Records from a data collection
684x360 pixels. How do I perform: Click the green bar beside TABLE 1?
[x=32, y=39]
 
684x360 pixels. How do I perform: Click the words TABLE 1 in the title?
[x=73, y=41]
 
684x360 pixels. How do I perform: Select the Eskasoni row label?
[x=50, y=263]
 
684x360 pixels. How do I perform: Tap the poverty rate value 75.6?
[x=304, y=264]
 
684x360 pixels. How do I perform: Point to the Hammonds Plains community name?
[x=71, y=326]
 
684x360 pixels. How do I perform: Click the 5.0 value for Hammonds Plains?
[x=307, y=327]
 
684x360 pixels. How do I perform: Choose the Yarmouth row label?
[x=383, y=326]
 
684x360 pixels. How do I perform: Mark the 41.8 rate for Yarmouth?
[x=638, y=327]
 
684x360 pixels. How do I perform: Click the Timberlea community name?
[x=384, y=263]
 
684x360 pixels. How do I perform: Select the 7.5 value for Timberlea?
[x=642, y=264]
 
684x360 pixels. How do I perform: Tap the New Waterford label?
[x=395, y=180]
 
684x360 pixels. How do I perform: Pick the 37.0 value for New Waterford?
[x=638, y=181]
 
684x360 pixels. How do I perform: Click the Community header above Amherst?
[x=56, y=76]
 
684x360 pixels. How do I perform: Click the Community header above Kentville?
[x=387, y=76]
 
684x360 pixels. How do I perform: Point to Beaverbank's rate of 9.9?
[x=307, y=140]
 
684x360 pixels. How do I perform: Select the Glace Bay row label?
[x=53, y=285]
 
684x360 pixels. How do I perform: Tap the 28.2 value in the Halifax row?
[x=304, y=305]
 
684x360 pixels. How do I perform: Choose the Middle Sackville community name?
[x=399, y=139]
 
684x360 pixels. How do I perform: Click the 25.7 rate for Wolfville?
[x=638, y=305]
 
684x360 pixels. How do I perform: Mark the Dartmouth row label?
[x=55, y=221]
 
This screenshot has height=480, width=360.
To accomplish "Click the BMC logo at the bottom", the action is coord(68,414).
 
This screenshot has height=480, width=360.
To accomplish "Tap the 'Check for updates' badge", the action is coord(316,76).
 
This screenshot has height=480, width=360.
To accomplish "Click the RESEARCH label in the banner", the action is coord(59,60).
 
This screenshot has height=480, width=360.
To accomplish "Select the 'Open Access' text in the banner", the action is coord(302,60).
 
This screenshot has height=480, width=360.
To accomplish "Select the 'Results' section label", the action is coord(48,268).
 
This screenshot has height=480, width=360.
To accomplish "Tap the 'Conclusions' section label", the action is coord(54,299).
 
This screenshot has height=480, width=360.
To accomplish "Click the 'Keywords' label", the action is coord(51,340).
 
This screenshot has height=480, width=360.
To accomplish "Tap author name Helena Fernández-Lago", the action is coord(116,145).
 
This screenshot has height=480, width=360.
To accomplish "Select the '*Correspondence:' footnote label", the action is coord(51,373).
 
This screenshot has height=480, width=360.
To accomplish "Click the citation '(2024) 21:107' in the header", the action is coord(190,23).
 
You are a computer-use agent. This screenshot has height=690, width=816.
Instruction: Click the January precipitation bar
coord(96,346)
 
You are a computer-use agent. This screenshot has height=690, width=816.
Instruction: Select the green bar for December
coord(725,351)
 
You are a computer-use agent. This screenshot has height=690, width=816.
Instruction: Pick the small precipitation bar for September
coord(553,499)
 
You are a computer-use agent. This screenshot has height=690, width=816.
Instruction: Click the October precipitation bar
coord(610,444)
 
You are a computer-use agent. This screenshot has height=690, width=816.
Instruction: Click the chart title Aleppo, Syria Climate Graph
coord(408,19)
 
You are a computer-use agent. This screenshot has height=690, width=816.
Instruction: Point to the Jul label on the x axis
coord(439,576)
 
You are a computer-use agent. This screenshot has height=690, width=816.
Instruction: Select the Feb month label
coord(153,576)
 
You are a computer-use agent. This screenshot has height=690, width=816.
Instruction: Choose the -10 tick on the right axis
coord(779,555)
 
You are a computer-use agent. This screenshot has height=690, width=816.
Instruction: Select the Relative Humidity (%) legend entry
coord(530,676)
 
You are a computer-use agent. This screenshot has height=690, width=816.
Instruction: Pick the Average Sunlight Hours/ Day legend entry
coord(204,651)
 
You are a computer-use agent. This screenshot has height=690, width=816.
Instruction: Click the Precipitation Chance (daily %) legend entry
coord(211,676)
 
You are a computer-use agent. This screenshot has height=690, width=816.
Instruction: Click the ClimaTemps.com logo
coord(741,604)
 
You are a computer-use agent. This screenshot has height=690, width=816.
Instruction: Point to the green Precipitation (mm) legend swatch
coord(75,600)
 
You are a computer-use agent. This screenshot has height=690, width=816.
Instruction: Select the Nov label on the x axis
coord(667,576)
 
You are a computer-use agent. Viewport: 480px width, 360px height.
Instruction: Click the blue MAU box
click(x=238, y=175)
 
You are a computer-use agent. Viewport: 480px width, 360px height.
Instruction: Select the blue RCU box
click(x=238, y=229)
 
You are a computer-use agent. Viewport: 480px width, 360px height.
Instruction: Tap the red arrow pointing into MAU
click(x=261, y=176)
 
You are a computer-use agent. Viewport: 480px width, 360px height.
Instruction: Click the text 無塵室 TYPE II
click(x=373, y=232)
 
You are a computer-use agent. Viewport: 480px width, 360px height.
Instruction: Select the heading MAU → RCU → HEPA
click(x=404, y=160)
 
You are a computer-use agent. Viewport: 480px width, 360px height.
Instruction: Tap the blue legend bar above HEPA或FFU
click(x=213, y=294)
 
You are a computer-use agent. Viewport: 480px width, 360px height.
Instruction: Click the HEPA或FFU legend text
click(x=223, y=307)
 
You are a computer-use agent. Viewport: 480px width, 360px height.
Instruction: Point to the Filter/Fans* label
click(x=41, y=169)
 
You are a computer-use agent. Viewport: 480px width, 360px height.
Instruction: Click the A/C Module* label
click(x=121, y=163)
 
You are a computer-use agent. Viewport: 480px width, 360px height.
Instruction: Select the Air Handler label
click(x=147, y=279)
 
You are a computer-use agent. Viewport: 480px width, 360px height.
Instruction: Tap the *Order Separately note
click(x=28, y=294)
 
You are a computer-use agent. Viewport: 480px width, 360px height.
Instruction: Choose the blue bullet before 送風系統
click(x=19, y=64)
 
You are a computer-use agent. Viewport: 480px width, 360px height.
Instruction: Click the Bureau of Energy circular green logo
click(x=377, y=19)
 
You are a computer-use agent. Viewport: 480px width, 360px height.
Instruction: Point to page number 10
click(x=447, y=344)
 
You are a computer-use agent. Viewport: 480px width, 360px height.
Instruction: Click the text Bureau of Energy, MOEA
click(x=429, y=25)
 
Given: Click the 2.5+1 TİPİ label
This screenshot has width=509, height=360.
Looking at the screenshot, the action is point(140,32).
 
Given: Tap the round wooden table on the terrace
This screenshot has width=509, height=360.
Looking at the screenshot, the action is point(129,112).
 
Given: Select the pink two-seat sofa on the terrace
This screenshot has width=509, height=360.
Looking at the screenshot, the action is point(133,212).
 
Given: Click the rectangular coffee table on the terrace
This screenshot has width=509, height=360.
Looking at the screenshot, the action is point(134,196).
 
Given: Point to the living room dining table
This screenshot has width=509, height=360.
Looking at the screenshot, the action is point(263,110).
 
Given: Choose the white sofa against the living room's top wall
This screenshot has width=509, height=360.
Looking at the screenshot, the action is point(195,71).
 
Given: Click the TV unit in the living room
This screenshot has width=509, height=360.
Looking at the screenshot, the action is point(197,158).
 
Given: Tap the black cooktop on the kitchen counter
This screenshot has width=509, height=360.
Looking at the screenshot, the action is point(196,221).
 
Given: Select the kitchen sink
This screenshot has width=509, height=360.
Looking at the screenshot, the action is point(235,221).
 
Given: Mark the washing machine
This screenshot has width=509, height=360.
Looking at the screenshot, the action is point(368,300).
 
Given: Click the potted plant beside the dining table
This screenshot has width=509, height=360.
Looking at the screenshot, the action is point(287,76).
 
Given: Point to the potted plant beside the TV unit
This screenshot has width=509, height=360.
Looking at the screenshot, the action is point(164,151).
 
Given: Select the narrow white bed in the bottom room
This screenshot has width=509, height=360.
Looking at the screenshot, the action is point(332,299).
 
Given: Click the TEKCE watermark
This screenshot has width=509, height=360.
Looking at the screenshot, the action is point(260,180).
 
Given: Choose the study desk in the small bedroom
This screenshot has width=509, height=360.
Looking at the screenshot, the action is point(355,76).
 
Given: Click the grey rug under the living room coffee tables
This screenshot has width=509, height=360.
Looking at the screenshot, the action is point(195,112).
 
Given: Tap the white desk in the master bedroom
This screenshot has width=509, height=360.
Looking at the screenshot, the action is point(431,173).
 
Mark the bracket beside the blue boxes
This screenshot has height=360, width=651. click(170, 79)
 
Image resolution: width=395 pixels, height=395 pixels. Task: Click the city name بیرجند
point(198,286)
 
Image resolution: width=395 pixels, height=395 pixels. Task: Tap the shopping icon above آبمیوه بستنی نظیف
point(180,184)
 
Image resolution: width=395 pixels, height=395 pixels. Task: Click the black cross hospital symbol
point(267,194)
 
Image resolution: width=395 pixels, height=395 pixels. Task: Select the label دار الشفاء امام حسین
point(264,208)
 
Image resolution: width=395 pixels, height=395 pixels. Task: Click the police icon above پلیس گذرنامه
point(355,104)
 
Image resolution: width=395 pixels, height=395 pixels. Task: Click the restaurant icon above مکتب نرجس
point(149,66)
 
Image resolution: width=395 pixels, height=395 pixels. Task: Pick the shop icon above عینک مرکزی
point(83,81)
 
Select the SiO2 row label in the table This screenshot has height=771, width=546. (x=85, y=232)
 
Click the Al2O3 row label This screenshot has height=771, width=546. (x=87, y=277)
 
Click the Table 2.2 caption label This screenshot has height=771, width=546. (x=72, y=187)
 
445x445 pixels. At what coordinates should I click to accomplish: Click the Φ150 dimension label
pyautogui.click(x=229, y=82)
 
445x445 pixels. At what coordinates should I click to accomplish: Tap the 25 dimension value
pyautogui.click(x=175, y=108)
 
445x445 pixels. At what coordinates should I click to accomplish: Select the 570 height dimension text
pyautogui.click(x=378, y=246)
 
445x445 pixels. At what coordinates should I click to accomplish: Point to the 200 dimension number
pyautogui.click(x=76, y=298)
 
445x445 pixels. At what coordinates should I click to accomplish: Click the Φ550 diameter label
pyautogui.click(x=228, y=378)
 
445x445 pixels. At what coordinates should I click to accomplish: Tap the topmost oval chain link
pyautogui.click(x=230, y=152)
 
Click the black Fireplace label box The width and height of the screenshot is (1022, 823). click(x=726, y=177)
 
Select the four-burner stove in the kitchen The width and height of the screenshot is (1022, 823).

_Task directions_.
Reproduce the material above verbatim, from the line containing "684x360 pixels. How do I perform: Select the Eskasoni" through the line containing "[x=55, y=221]", including both of those lines.

_Written solution_.
684x360 pixels. How do I perform: Select the Eskasoni row label?
[x=50, y=263]
 
684x360 pixels. How do I perform: Tap the poverty rate value 75.6?
[x=304, y=264]
 
684x360 pixels. How do I perform: Point to the Hammonds Plains community name?
[x=71, y=326]
 
684x360 pixels. How do I perform: Click the 5.0 value for Hammonds Plains?
[x=307, y=327]
 
684x360 pixels. How do I perform: Choose the Yarmouth row label?
[x=383, y=326]
 
684x360 pixels. How do I perform: Mark the 41.8 rate for Yarmouth?
[x=638, y=327]
 
684x360 pixels. How do I perform: Click the Timberlea community name?
[x=384, y=263]
 
684x360 pixels. How do I perform: Select the 7.5 value for Timberlea?
[x=642, y=264]
 
684x360 pixels. How do I perform: Tap the New Waterford label?
[x=395, y=180]
 
684x360 pixels. How do I perform: Pick the 37.0 value for New Waterford?
[x=638, y=181]
 
684x360 pixels. How do I perform: Click the Community header above Amherst?
[x=56, y=76]
 
684x360 pixels. How do I perform: Click the Community header above Kentville?
[x=387, y=76]
 
684x360 pixels. How do I perform: Point to Beaverbank's rate of 9.9?
[x=307, y=140]
 
684x360 pixels. How do I perform: Select the Glace Bay row label?
[x=53, y=285]
 
684x360 pixels. How do I perform: Tap the 28.2 value in the Halifax row?
[x=304, y=305]
 
684x360 pixels. How do I perform: Choose the Middle Sackville community name?
[x=399, y=139]
 
684x360 pixels. How do I perform: Click the 25.7 rate for Wolfville?
[x=638, y=305]
 
684x360 pixels. How do I perform: Mark the Dartmouth row label?
[x=55, y=221]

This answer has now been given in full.